I have an Eheim Pro 3e 600T, which also has an advertised rate of 1850 LPH. What they don't tell you until it arrives and you read the instruction book is that the pump rate and the actual max flow deliverable are two totally different things. My 600T has variable flow rates, but the absolute maximum that you can set it to is 1100 LPH. I spent over £500 on a filter to use on a TMC Signature 60x45x45, it just has pan scrubbers in the bottom tray and some alfagrog in the second, top two are empty, there is an UP inline atomiser and double tap set on the return pipe which is as short as it can be and it goes to an eheim spray bar. I can only get the jets to go about 3/4 of the way across a 45 cm tank with it set to maximum flow. It's pretty disappointing, I spent the extra money on the filter to try and avoid adding powerheads and such like in the aquarium, I'm now looking at ways to improve flow by adding powerheads and a skimmer. If you take a look at your instruction booklet, you will see there is a table which lists the maximum, minimum and default factory set flow rates. My default rate was only 700 LPH, the filter can then detect when it gets dirty and increase the rate, but I just boosted mine to max straight away. I should have listened to Ceg, its a pump in a bucket, bought a cheaper one and stuck a powerhead in the tank which I am now going to do anyway, could have saved myself £200-300 probably!

Data block -

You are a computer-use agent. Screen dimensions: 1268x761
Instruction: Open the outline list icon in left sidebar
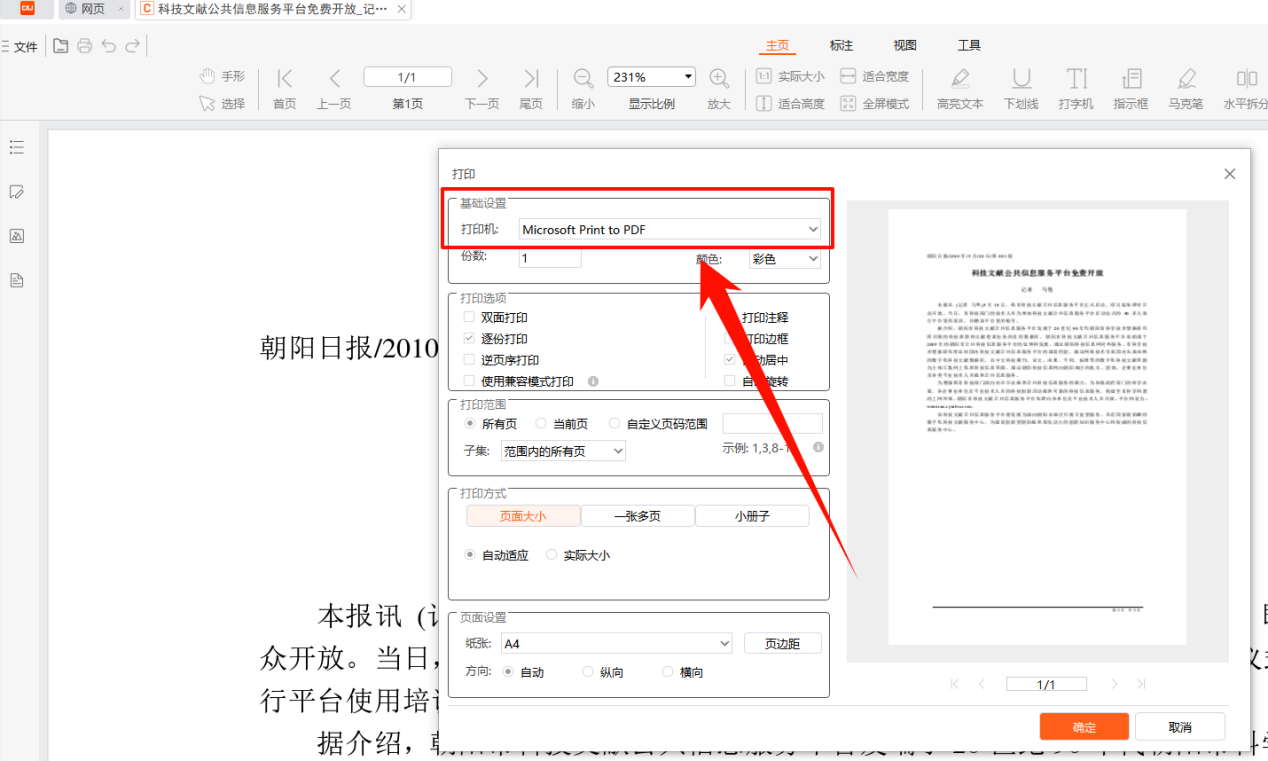(17, 148)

Brief -
Do the following statements agree with the filter post above? Answer yes or no for each, and quote the words from the post that decide it.
1. The filter's factory default flow rate was 700 LPH.
2. The filter can be set to deliver its advertised 1850 LPH.
3. Alfagrog fills the top two trays of the filter.

Solution -
1. Yes: "My default rate was only 700 LPH"
2. No: "the absolute maximum that you can set it to is 1100 LPH"
3. No: "some alfagrog in the second, top two are empty"